« Dis, m’man, tu veux m’accompagner à Paris? »
Un an aujourd’hui que je suis revenue de ma longue pérégrination en Europe avec ma maman, Sylvie. Je lui avais fait une petite surprise, comme ça, sans crier gare. Le jour de la fête des Mères.
Je pense que j’avais un peu envie de me faire pardonner. Pour toute ma crise d’adolescence digne d’une fille indigne.
Ça fait un an, donc. Que je suis revenue avec elle. Et tout cela a été bien formateur. Nous avons été confrontées à la réalité qui vient à nos âges respectifs. Et ma mère m’a donné un cours 101 tellement instructif sur la perception de soi passé 50 ans. Dans son cas, ça n’avait rien de romantique. Comment vit-on avec l’acception des traits qui changent quand la société nous dit qu’il faut être jeune et sexy pour être belle? Wôw, menute.
Sa réalité de femme de 56 ans m’est apparue comme évidente, limpide alors que ce n’était que chimère auparavant. Son message était clair : fille, profite de tes jeunes jours, parce que…
Parce que c’est ben, ben dur d’avoir l’air de son âge à 56 ans. C’est qu’on te regarde plus un moment donné. Ish.

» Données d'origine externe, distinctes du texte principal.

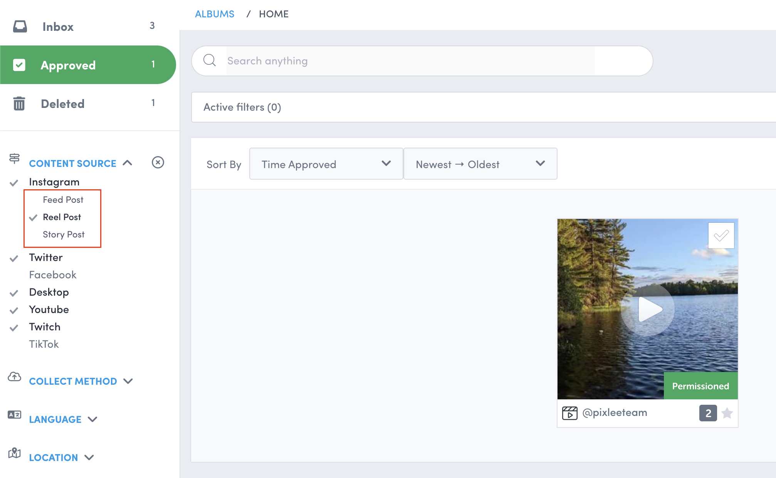Image resolution: width=776 pixels, height=478 pixels.
Task: Clear Content Source filter with X icon
Action: [158, 162]
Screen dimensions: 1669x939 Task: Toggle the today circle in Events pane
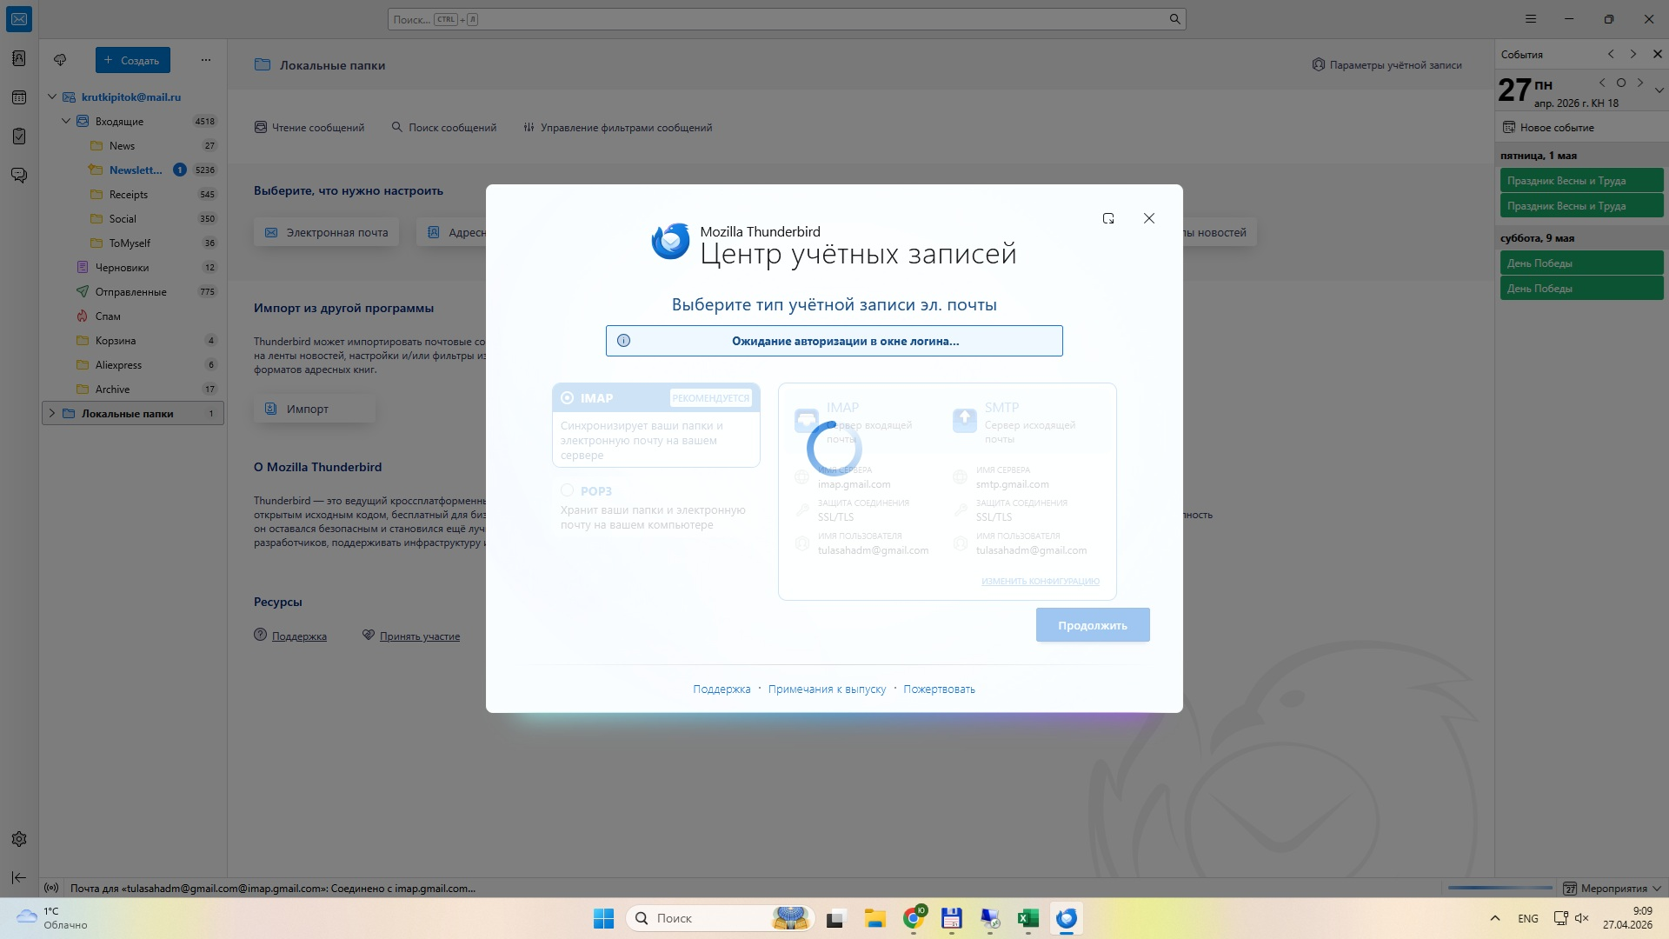point(1621,83)
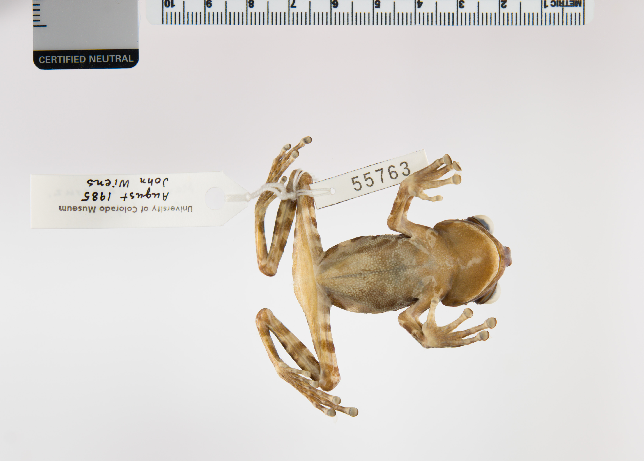This screenshot has width=644, height=461.
Task: Click the CERTIFIED NEUTRAL label
Action: [x=86, y=59]
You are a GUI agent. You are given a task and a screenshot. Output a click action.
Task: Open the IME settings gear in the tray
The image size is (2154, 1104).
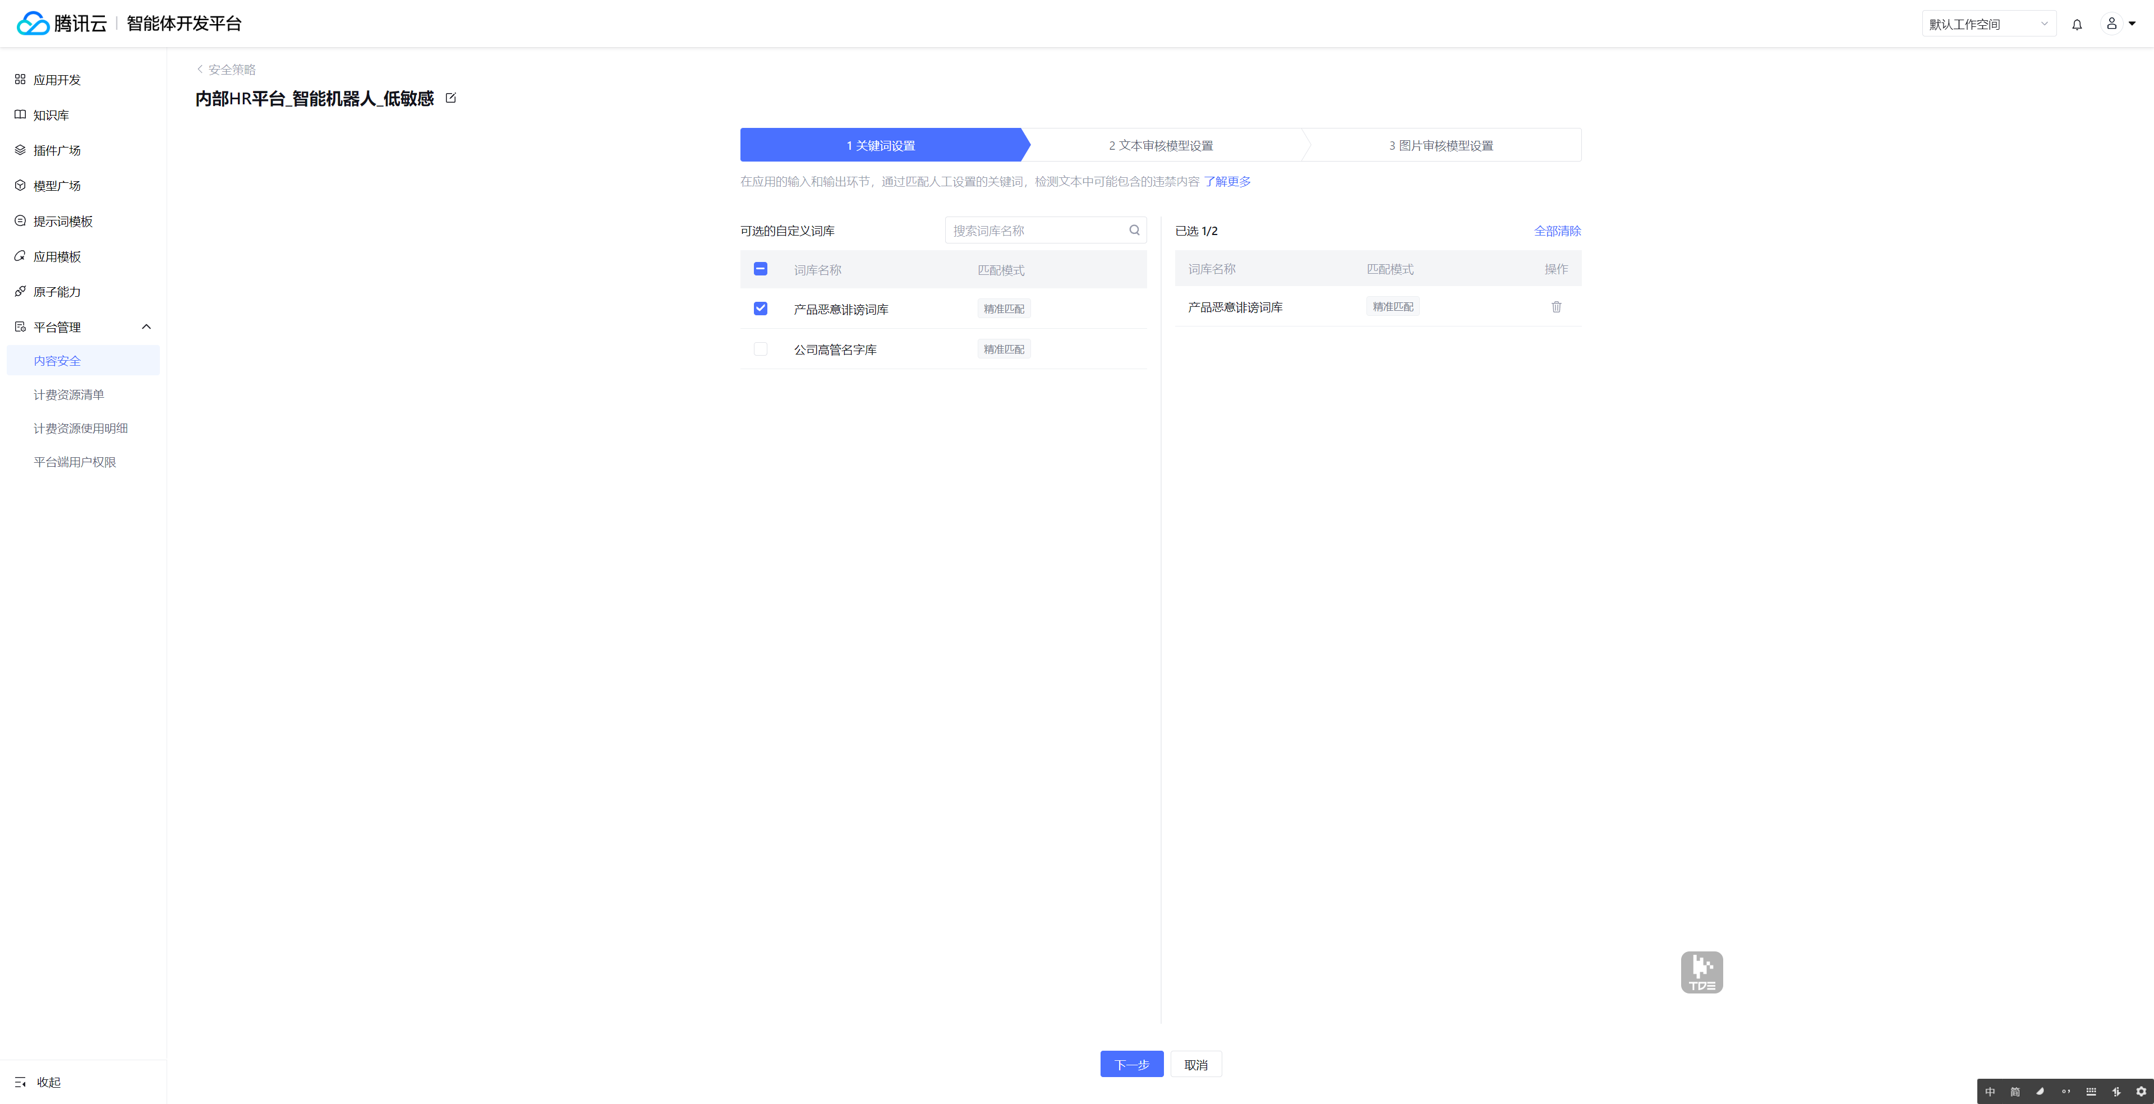tap(2141, 1091)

Je la revois m’accompagner rue St-Guillaume en plein coeur du sixième arrondissement comme une fillette qui débute la maternelle. Mais j’ai aussi souvenir de la voir se regarder dans le miroir. Son regard était celui d’une femme soucieuse, inquiète, dérangée par le reflet de la glace. «M’man, arrête de te traiter comme un détritus.»
Ça me rend profondément triste de penser que la vieillesse égale le rejet. Attends, un peu… C’est quoi cette aliénation? Le quotidien d’une quinquagénaire peut être épineux par ce que la société nous envoie comme message: «oubliez ça, vous êtes passées date. Les femmes âgées, ça pogne pas.». Comme si être vieille n’égale pas être sexy, comme si, donc, être vieille n’égale pas être belle. Franchement.
Cette fin de semaine lors du Salon international du livre de Québec où je présentais mon livre, La revanche des moches, plusieurs femmes, babyboomers, sont venues à ma rencontre. L’une d’entre elle m’a fait une révélation désarmante.
«Vous savez, je n’existe plus dans le regard des autres depuis dix ans.» Ayoye. Je refuse de prendre ça pour du cash.
Alors oui, Louise, tu fais bien de refuser que beauté égale nécessairement séduction sexuelle et jeunesse. Je t’appuie. Rebellez-vous!
Pis, je te le dis… moi je te trouve cute avec tes petits cheveux blancs qui commencent à se pointer dans ta tignasse noir jais. Et je trouve aussi belle ma maman avec ses petites pattes d’oie.
Pis fuck les talons haut… sauf une fois dans un lancement.